Higher Serum Free Glycerol Levels in a Group of Alcoholics than in Controls
Article first published online: 6 APR 2012
Copyright © 2012 by the Research Society on Alcoholism
Alcoholism: Clinical and Experimental Research
Volume 36, Issue 10, pages 1820–1826, October 2012
How to Cite
Maruyama, K., Yokoyama, A., Matsui, T., Mizukami, T., Mizukami, Y., Sogawa, K., Yokosuka, O., Nomura, F. and Yokoyama, T. (2012), Higher Serum Free Glycerol Levels in a Group of Alcoholics than in Controls. Alcoholism: Clinical and Experimental Research, 36: 1820–1826. doi: 10.1111/j.1530-0277.2012.01795.x
- Issue published online: 1 OCT 2012
- Article first published online: 6 APR 2012
- Manuscript Accepted: 3 FEB 2012
- Manuscript Received: 2 AUG 2011
- Suntory Co., Ltd.
- Excessive Drinking;
- Free Glycerol
The biomarkers of excessive alcohol intake reported thus far have not always been reliable. We discovered the presence of free glycerol (FG) by high-performance liquid chromatography (HPLC) in the serum of alcoholic patients but not in healthy persons, and a higher percentage of the alcoholics were positive for serum FG than for gamma-glutamyl transpeptidase, mean corpuscular volume, or carbohydrate-deficient transferrin (%CDT). Therefore, in this study, we investigated whether the same results as with HPLC could be obtained by measuring FG with an easy-to-use autoanalyzer and whether the serum FG measured by this method would be useful as a biomarker of excessive alcohol intake.

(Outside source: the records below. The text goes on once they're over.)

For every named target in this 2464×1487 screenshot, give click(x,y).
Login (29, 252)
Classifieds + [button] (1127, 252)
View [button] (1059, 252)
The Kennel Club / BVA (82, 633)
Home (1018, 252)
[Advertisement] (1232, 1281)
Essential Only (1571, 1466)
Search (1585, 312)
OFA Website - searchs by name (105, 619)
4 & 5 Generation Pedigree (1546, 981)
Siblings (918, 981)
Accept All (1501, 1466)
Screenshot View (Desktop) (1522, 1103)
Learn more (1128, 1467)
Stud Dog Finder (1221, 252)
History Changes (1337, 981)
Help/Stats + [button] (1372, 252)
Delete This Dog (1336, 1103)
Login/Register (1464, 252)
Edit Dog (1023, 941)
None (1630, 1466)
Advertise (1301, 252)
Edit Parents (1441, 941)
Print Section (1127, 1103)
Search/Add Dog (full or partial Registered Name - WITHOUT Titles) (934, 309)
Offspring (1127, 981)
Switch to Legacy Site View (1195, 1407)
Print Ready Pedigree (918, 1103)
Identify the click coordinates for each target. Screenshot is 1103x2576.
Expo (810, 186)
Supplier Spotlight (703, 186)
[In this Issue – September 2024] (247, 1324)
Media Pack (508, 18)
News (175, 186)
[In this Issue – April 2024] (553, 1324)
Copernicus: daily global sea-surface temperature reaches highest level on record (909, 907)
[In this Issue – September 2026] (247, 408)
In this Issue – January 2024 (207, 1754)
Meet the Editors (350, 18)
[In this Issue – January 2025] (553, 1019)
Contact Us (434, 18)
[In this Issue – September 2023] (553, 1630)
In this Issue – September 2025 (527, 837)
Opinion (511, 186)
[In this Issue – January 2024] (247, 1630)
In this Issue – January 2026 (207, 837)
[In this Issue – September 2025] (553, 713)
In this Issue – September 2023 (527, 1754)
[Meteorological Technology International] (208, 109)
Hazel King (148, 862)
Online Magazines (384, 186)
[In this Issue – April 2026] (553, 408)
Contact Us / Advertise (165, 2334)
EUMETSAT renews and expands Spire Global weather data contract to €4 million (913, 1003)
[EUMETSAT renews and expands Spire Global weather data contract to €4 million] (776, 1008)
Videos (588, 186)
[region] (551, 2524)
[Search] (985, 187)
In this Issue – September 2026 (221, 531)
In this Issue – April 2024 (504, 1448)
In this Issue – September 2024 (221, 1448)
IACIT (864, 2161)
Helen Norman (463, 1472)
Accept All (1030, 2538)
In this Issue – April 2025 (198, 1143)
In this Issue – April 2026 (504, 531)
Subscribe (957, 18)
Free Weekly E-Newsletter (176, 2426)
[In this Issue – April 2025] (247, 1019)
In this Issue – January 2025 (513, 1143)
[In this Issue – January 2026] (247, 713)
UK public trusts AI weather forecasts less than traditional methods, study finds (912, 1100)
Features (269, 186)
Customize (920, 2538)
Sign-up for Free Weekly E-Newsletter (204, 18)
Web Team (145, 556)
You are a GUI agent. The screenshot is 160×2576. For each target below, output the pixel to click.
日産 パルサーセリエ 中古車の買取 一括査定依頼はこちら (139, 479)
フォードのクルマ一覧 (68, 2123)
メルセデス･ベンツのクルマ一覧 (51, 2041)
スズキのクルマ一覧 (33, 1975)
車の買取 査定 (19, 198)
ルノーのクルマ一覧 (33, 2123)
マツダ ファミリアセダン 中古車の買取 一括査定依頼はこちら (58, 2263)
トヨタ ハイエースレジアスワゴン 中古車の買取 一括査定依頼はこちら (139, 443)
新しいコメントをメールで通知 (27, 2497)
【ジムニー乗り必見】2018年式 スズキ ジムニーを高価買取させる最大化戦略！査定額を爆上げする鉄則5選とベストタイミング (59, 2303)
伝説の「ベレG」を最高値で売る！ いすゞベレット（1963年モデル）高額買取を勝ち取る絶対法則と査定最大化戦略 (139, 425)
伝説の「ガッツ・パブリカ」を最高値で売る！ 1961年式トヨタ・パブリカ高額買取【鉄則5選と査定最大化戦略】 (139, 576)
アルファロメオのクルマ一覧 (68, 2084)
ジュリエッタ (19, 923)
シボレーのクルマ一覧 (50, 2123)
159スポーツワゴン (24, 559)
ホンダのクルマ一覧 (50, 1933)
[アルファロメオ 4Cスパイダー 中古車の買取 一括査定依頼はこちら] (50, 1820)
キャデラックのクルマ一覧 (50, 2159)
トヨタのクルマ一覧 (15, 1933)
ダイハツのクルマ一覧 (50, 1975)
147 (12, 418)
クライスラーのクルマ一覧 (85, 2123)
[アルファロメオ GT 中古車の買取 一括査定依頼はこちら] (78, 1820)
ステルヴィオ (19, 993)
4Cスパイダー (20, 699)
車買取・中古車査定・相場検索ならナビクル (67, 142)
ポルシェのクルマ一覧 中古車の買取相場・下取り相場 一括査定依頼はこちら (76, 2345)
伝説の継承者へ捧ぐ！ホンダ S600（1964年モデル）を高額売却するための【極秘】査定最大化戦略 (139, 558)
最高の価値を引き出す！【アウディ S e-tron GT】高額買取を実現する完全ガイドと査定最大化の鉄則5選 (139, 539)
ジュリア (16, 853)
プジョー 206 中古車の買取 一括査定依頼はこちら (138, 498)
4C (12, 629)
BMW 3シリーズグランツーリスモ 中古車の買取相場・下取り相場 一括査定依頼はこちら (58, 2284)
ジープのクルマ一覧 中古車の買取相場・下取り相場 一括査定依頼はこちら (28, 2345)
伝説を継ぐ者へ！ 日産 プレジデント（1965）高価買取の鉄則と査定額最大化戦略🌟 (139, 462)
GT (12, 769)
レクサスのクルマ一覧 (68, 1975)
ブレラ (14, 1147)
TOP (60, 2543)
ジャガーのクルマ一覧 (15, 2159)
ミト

First, the measurements of serum FG made by HPLC and by a biochemical method with an autoanalyzer were tested for a correlation, and then fasting serum FG was measured with the autoanalyzer in 3 groups: a group of Japanese male alcoholics who drank until just before admission, a group of Japanese male patients with chronic viral hepatitis, and a group of Japanese healthy male volunteers.
There was a strong positive correlation between the serum FG values measured by HPLC and by the autoanalyzer in the alcoholic group. The values in the alcoholic group were significantly higher than in the viral hepatitis group and healthy control group. We set the cutoff serum FG value for discriminating between the alcoholic group and the other 2 groups in the receiver operating characteristic analysis at 0.9 mg/dl, and that cutoff value provided a sensitivity of 80% for identifying the alcoholic group and a specificity of 84 and 94% in relation to the viral hepatitis group and the healthy volunteer group, respectively. Among various clinical tests in the alcoholic group, serum FG showed the highest rate of abnormally high value.
Measurement of serum FG with an autoanalyzer may be useful as a biomarker of excessive alcohol intake.